Your response should be the lines from the one holding "Given: Open the language globe menu" to the last line of the data below, copied exactly and with no additions.

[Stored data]
BEGIN

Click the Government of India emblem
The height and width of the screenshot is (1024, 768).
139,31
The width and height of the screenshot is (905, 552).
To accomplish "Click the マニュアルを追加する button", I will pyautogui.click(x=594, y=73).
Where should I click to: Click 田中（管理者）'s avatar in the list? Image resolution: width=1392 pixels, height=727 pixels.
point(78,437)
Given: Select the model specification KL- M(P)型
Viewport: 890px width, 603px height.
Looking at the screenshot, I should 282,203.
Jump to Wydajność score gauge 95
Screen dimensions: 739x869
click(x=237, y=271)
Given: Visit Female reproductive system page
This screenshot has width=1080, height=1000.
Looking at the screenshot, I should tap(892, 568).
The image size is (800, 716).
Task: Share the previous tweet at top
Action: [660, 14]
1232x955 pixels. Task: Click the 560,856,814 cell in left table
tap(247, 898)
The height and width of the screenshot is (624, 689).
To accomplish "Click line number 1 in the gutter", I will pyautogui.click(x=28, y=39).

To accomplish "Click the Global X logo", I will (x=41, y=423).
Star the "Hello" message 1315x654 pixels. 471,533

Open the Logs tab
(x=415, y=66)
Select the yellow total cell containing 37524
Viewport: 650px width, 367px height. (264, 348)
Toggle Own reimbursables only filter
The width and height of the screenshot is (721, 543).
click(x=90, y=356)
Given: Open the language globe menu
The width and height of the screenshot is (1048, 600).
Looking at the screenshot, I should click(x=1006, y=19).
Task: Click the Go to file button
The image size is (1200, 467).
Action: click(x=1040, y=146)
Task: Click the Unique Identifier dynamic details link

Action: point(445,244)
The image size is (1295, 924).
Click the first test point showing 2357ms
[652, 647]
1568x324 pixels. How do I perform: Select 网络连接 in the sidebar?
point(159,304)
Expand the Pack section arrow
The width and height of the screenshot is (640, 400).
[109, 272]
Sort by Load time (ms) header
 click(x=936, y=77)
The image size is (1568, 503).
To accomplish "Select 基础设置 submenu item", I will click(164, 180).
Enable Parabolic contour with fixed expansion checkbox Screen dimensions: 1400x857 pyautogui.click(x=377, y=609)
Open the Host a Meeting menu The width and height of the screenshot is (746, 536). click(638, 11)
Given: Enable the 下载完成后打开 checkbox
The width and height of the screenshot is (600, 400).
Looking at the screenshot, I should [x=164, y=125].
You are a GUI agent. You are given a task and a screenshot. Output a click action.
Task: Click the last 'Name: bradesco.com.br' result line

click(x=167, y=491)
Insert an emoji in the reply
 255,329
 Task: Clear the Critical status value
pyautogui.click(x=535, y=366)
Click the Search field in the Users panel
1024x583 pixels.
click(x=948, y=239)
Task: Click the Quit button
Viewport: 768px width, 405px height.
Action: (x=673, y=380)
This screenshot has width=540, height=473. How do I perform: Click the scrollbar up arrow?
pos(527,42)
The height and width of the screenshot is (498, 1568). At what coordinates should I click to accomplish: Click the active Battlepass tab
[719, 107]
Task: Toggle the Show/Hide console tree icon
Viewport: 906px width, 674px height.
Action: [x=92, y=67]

END

§ OUTPUT BELOW:
Given: Open the language globe menu
The width and height of the screenshot is (1048, 600).
Looking at the screenshot, I should click(x=1006, y=19).
Task: Click the Go to file button
The image size is (1200, 467).
Action: click(x=1040, y=146)
Task: Click the Unique Identifier dynamic details link

Action: point(445,244)
The image size is (1295, 924).
Click the first test point showing 2357ms
[652, 647]
1568x324 pixels. How do I perform: Select 网络连接 in the sidebar?
point(159,304)
Expand the Pack section arrow
The width and height of the screenshot is (640, 400).
[109, 272]
Sort by Load time (ms) header
 click(x=936, y=77)
The image size is (1568, 503).
To accomplish "Select 基础设置 submenu item", I will click(164, 180).
Enable Parabolic contour with fixed expansion checkbox Screen dimensions: 1400x857 pyautogui.click(x=377, y=609)
Open the Host a Meeting menu The width and height of the screenshot is (746, 536). click(638, 11)
Given: Enable the 下载完成后打开 checkbox
The width and height of the screenshot is (600, 400).
Looking at the screenshot, I should [x=164, y=125].
You are a GUI agent. You are given a task and a screenshot. Output a click action.
Task: Click the last 'Name: bradesco.com.br' result line

click(x=167, y=491)
Insert an emoji in the reply
 255,329
 Task: Clear the Critical status value
pyautogui.click(x=535, y=366)
Click the Search field in the Users panel
1024x583 pixels.
click(x=948, y=239)
Task: Click the Quit button
Viewport: 768px width, 405px height.
Action: (x=673, y=380)
This screenshot has width=540, height=473. How do I perform: Click the scrollbar up arrow?
pos(527,42)
The height and width of the screenshot is (498, 1568). At what coordinates should I click to accomplish: Click the active Battlepass tab
[719, 107]
Task: Toggle the Show/Hide console tree icon
Viewport: 906px width, 674px height.
Action: [x=92, y=67]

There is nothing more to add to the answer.